The key lessons from Built's deployment transfer directly to other regulated domains: insurance claims processing, mortgage underwriting, trade finance, and compliance review all share the same fundamental structure — complex document packets that must be validated against specific policies with full audit trails.
What makes this deployment different from the AI pilots that Gartner predicts 40% will cancel by 2027 is the architecture. Policy-driven AI provides the governance layer that turns an impressive demo into a production system financial institutions trust with real money.
Draw Agent builds on MightyBot's core platform capabilities, each purpose-built for regulated financial workflows.
LLMCompiler execution engine: Unlike sequential reasoning loops used by most AI agent platforms, MightyBot compiles goals into parallel execution plans. A draw with 25 pages and 8 document types is processed concurrently, not sequentially — dramatically reducing processing time while maintaining deterministic behavior.
Multi-agent orchestration: Specialist agents handle different aspects of the workflow. A Gatekeeper Agent manages ingestion and classification. A Reconciliation Agent handles policy evaluation and cross-document checks. This division of labor reduces errors and makes the system easier to audit and govern.
Why-trail auditing: Every finding links to its source evidence — the specific page, the specific field, the specific policy version. Regulators and auditors can verify any decision by following the evidence chain from outcome to source document. Learn how the policy agent eliminates hallucinations.
Megastore search layer: Every processed draw becomes a searchable, structured record at three levels of granularity — the full document package, individual pages and sections, and normalized entities that span across documents. This means a reviewer can search for a specific contractor and instantly see every lien waiver, insurance certificate, and payment record associated with them across all draws.
What is AI construction lending?
AI construction lending uses artificial intelligence agents to automate the document-heavy processes in construction loan administration — particularly draw request review, which involves validating multi-document packets against lender-specific policies. MightyBot's Draw Agent is the first autonomous AI system deployed for this workflow at scale.
How does AI process construction lending documents?
AI processes construction documents through a multi-stage pipeline: page-by-page classification, type-specific extraction (tailored to lien waivers, AIA forms, inspection reports, etc.), field normalization to resolve entity variations, and cross-document reconciliation to validate relationships between documents.
What accuracy does AI achieve in draw request processing?
MightyBot's Draw Agent achieves 99%+ accuracy in production across thousands of construction loan draw requests, exceeding human baseline accuracy.

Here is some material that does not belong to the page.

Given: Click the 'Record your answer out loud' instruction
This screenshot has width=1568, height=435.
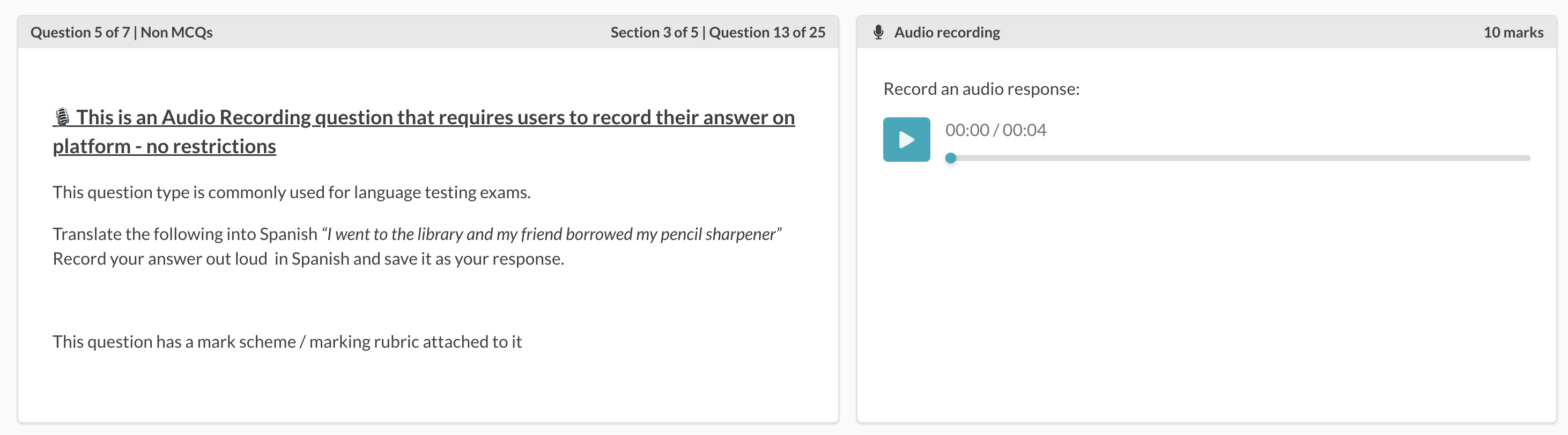Looking at the screenshot, I should pos(160,259).
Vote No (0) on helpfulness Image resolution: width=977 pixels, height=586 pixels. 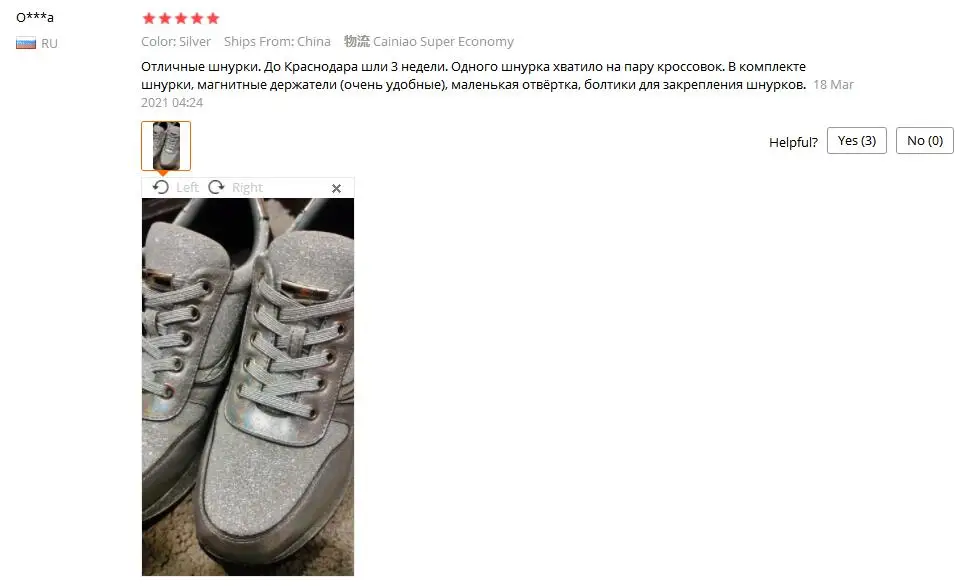tap(925, 141)
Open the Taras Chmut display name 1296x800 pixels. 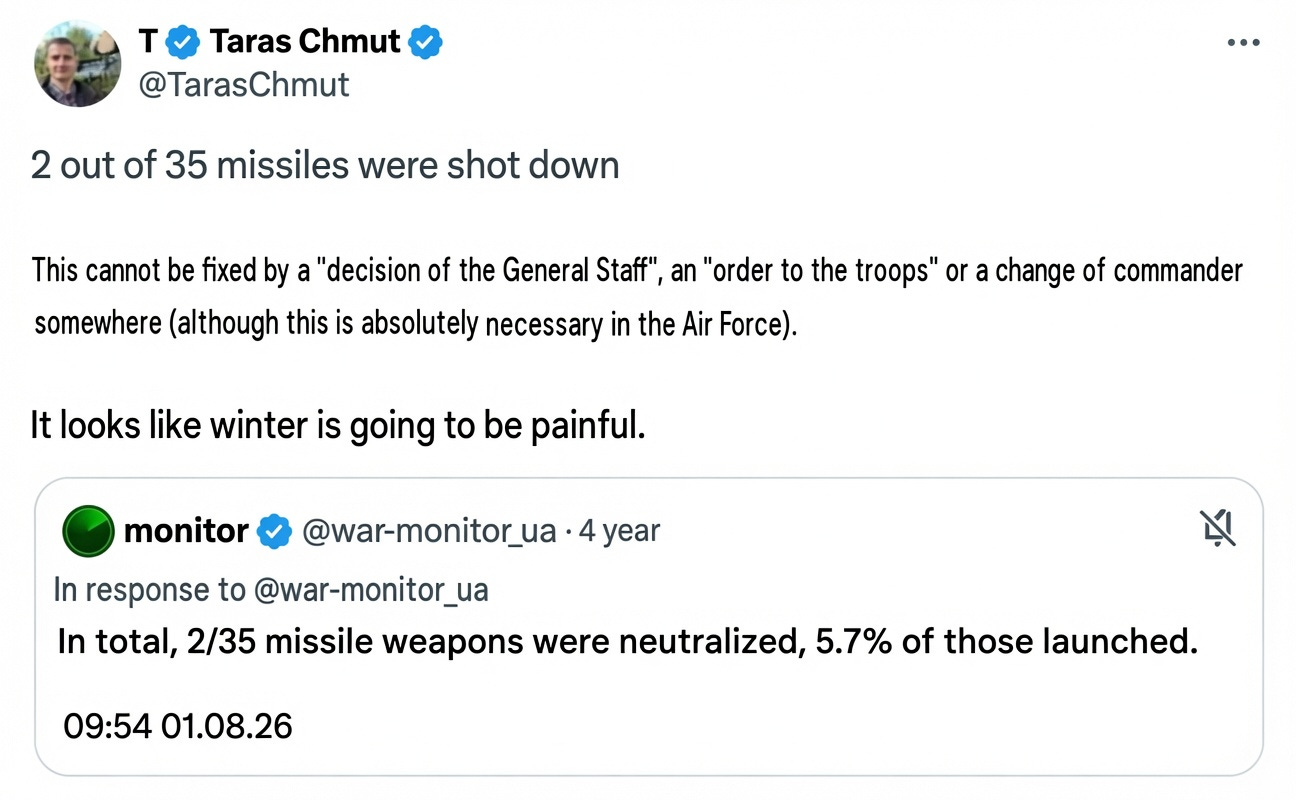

The system also detects 400% more risk issues than manual review because it checks every policy against every document without fatigue.
How long does it take to deploy AI for construction lending?
Built Technologies and MightyBot went from concept to production deployment in approximately three months using daily engineering sprints and MightyBot's existing platform infrastructure. The progressive automation approach (audit, assist, full auto) allows lenders to start seeing value immediately while building trust over time.
Can AI handle the complexity of construction loan documents?
Yes, when purpose-built for the domain. Generic document processing tools fail on construction lending because draw packages are multi-document packets with variable formats, not standardized single-page documents. MightyBot's document intelligence pipeline was specifically designed for this complexity, with type-specific extraction for AIA forms, lien waivers, inspection reports, and insurance certificates.